Surconsommation d’eau : la facture plafonnée
Une fuite discrète sur une conduite après compteur peut tripler une facture d’eau avant même d’être repérée. La loi Warsmann du 17 mai 2011 encadre ce cas précis pour les locaux d’habitation. Le service d’eau doit alerter l’abonné dès que sa consommation dépasse le double de la moyenne des trois dernières années. L’abonné dispose alors d’un mois pour transmettre une attestation d’une entreprise de plomberie certifiant la réparation, et sa facture plafonnée revient au double de sa consommation habituelle.
Deux limites méritent d’être connues. Le dispositif ne couvre que les canalisations d’eau potable après compteur : une fuite de lave-linge, de chauffe-eau ou d’installation de chauffage en sort. En habitat collectif équipé d’un compteur général, la démarche passe par le syndic, pas par l’occupant.
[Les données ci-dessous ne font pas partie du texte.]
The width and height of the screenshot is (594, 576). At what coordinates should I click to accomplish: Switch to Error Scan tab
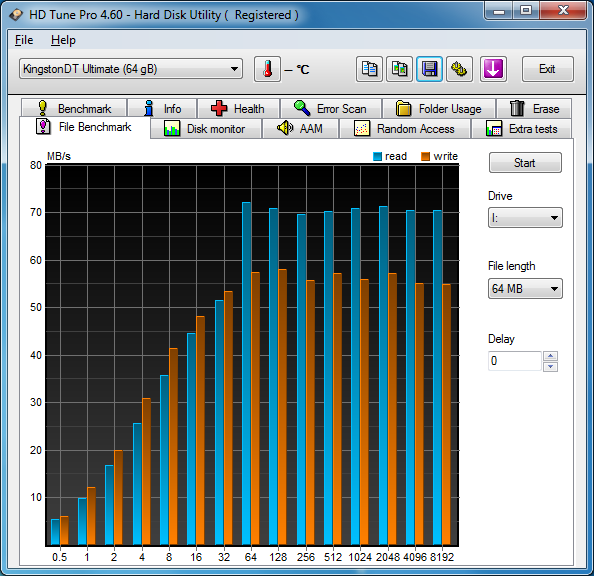point(331,109)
La marche à suivre dès les premières gouttes
Six réflexes suffisent à protéger vos droits, quel que soit le camp dans lequel tombera la facture :
- couper l’arrivée d’eau à la vanne d’arrêt général puis, si l’eau approche une prise, l’électricité de la zone ;
- photographier les dégâts avant tout épongeage, en datant les clichés ;
- prévenir par écrit le propriétaire, le syndic et le voisin concerné ;
- faire intervenir un plombier sur devis écrit, jamais sur un montant annoncé de vive voix ;
- réclamer un rapport nommant l’origine exacte de la fuite ;
- déclarer le sinistre à l’assureur dans le délai de cinq jours ouvrés.
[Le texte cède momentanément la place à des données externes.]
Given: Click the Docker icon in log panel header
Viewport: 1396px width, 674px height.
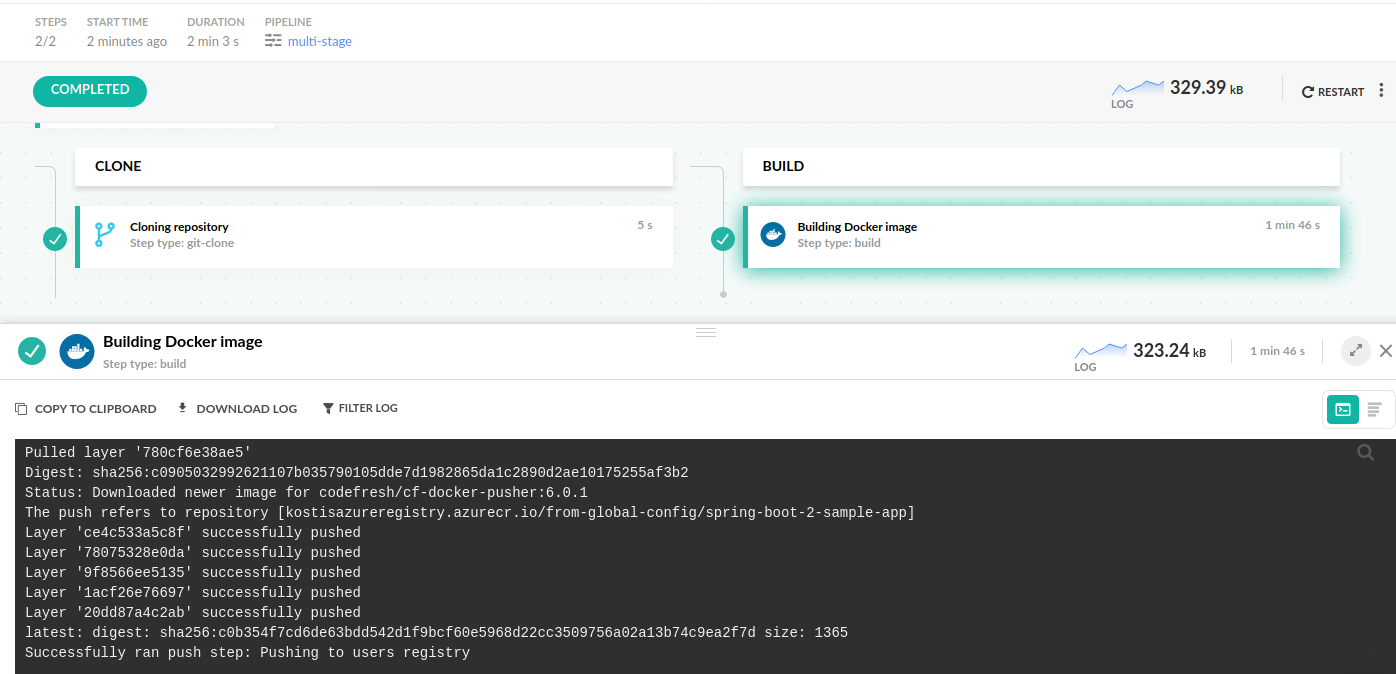Looking at the screenshot, I should click(77, 351).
Les erreurs qui coûtent le plus cher
Payer comptant un dépannage nocturne sans document reste la faute la plus fréquente : sans facture détaillée ni cause identifiée, aucun remboursement n’est possible, ni par le bailleur ni par l’assurance. Laisser traîner une trace d’humidité pendant des mois en est une autre, car l’assureur invoque alors le défaut d’entretien. Accepter un diagnostic alarmiste au téléphone, enfin, ouvre la porte aux devis gonflés que le dépannage d’urgence sait produire.
Prochaine étape : relisez les clauses de votre bail sur les réparations locatives et la vétusté, puis gardez le contact d’un artisan vérifié à portée de main, près de la vanne d’arrêt. Une fuite se négocie toujours mieux à froid qu’à minuit.